Une sécurité maximale pour une foule réduite

Donald Trump ne sera pas le seul absent. Dans des circonstances normales, Washington verrait des centaines de milliers de personnes affluer dans la ville, envahissant le National Mall, pour assister à l'assermentation de Joe Biden. Alors qu'en 2009 Barack Obama avait rassemblé une foule record, environ deux millions de personnes autour du Capitole, cette année, la taille de la célébration sera "extrêmement limitée", a déclaré l'équipe du démocrate, en raison de la pandémie de coronavirus, qui a coûté la vie à plus de 370.000 personnes aux États-Unis. La maire de Washington Muriel Bowser a exhorté lundi 11 janvier la population à ne pas se rendre à cette cérémonie d'investiture, mais plutôt de la suivre en ligne ou à la télévision.

Pour représenter les Américains qui ne pourront pas vivre en direct à ce bout d'histoire, 191.500 drapeaux seront installés sur la grande esplanade entre le Capitole et le Washington Monument, a fait savoir le Comité présidentiel en charge de l'inauguration. Par ailleurs, 56 colonnes lumineuses vont être disposés pour chaque État et territoire américain. 

Malgré une foule considérablement réduite, la sécurité sera fortement renforcée autour du Capitole, envahi le 6 janvier dernier par des partisans pro-Trump. Ses supporters les plus radicalisés, refusant de concéder la défaite, se disent toujours prêts à en découdre et appellent sur les réseaux sociaux à davantage de violence. Les autorités américaines craignent une nouvelle attaque du Congrès, qui viendrait déstabiliser la transition du pouvoir. "L'investiture du président des États-Unis est un élément fondamental de notre démocratie. (...) La sûreté et la sécurité de tous ceux qui participent à la 59e inauguration présidentielle sont de la plus haute importance", ont indiqué les services secrets américains dans un communiqué. 

Se préparant à toute éventualité, les forces de sécurité ont déjà commencé à prendre des précautions supplémentaires. Alors que Washington est placé sous le régime de l'état d'urgence, le National Park Service a annoncé la fermeture au public du Washington Monument jusqu'au 24 janvier, invoquant les menaces entourant l'inauguration. 

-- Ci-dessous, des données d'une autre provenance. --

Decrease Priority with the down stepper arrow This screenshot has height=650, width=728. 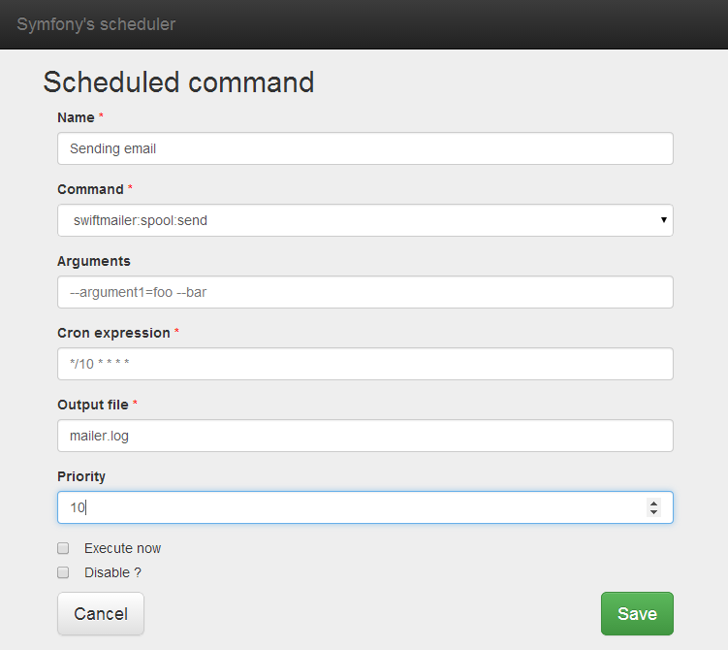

Le jour de l'investiture, environ 6200 réservistes de la Garde nationale de six États - Virginie, Pennsylvanie, New York, New Jersey, Delaware et Maryland - seront déployés pour soutenir l'action de la police du Capitole et des forces locales. Des clôtures en métal noir, impossibles à escalader et similaires à celles déjà utilisées autour de la Maison-Blanche pour contenir les manifestants, ont été érigés. "Vous pouvez imaginer que l'investiture aura un niveau de sécurité digne de (la base militaire de) Fort Knox", a déclaré un proche de Joe Biden au site Politico. Preuve que, malgré la promesse d'une transition apaisée, la tension est à son paroxysme.